» **Quoted passage**
****

Unilateral cochlear nerve deficiency in children Clemmens, Clarice S; Guidi, Jessica; Caroff, Aviva ...
Otolaryngology-head and neck surgery,
August 2013, Letnik:
149, Številka:
2
Journal Article
Recenzirano
Cochlear nerve deficiency (CND) is increasingly diagnosed in children with sensorineural hearing loss (SNHL). We sought to determine the prevalence of CND, its imaging characteristics, and ...correlations with audiologic phenotype in children with unilateral SNHL.
Case series with chart review.
Tertiary pediatric hospital.
In 128 consecutive children with unilateral SNHL who underwent high-resolution magnetic resonance imaging, the diameters, area, and signal intensity of the cochlear nerve (CN) were measured and normalized to the ipsilateral facial nerve. Presence of CND was determined by comparison to normative data. Relationships among hearing loss severity, progression, and nerve size were investigated.

****

» **Dataset**
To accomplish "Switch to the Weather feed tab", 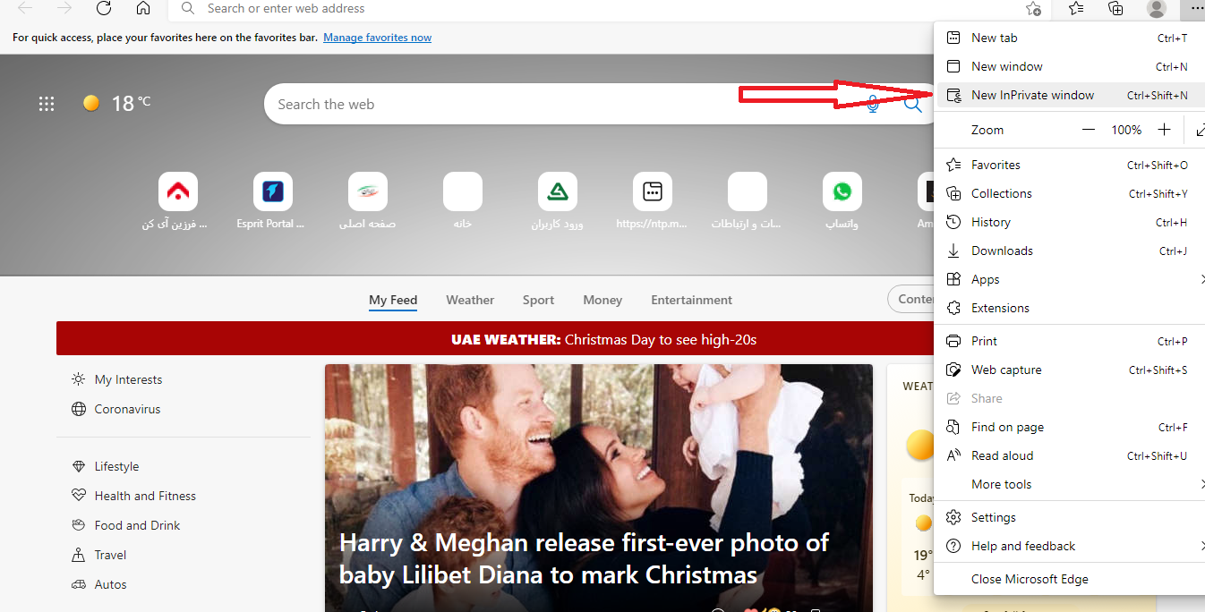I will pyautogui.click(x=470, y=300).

****

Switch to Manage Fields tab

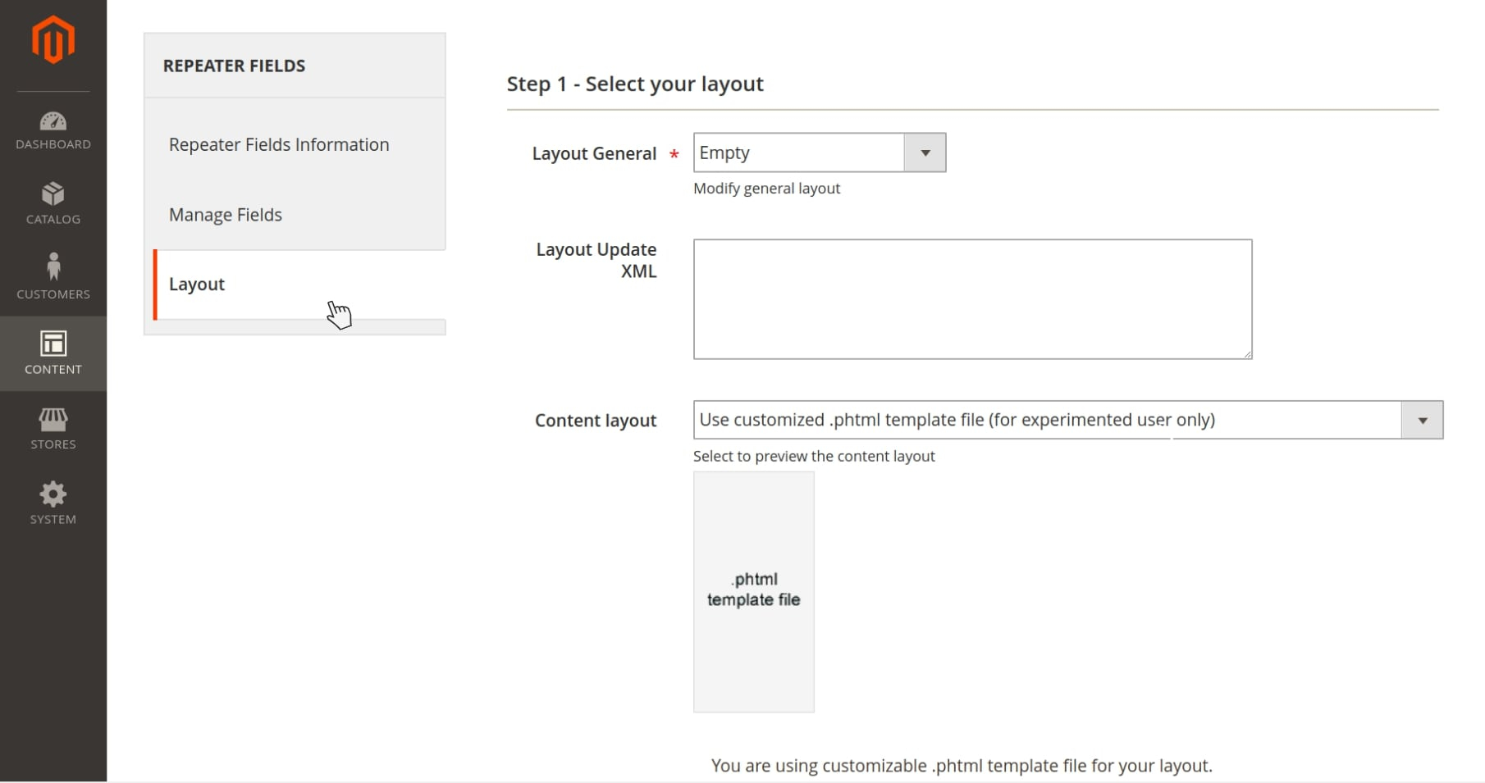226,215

****

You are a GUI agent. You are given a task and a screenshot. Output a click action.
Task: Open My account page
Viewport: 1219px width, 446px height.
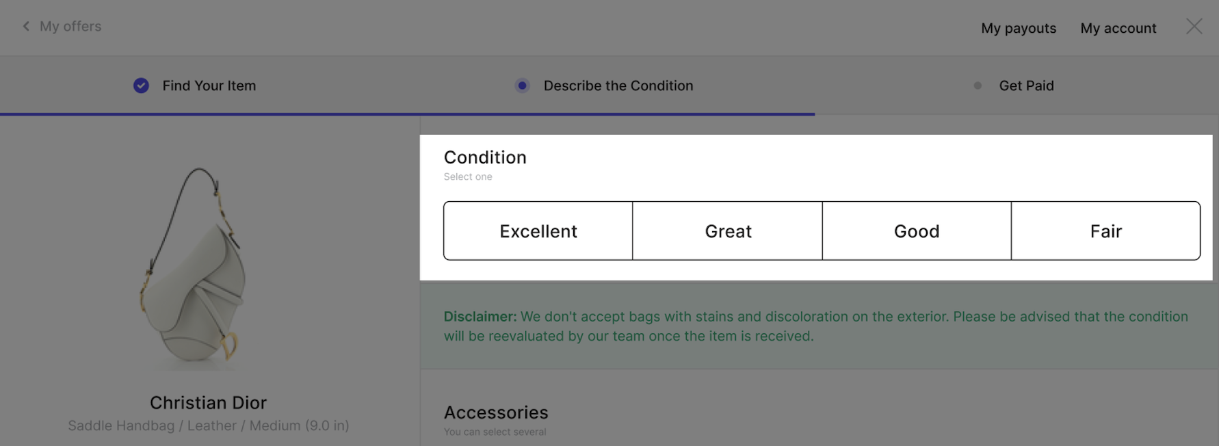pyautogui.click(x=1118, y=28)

****

» **Task item**
Return the entire cochlear nerve deficiency passage word for word, with every line unchanged. Rely only on the cochlear nerve deficiency passage and disregard the listing.

» **Exercise response**
Unilateral cochlear nerve deficiency in children Clemmens, Clarice S; Guidi, Jessica; Caroff, Aviva ...
Otolaryngology-head and neck surgery,
August 2013, Letnik:
149, Številka:
2
Journal Article
Recenzirano
Cochlear nerve deficiency (CND) is increasingly diagnosed in children with sensorineural hearing loss (SNHL). We sought to determine the prevalence of CND, its imaging characteristics, and ...correlations with audiologic phenotype in children with unilateral SNHL.
Case series with chart review.
Tertiary pediatric hospital.
In 128 consecutive children with unilateral SNHL who underwent high-resolution magnetic resonance imaging, the diameters, area, and signal intensity of the cochlear nerve (CN) were measured and normalized to the ipsilateral facial nerve. Presence of CND was determined by comparison to normative data. Relationships among hearing loss severity, progression, and nerve size were investigated.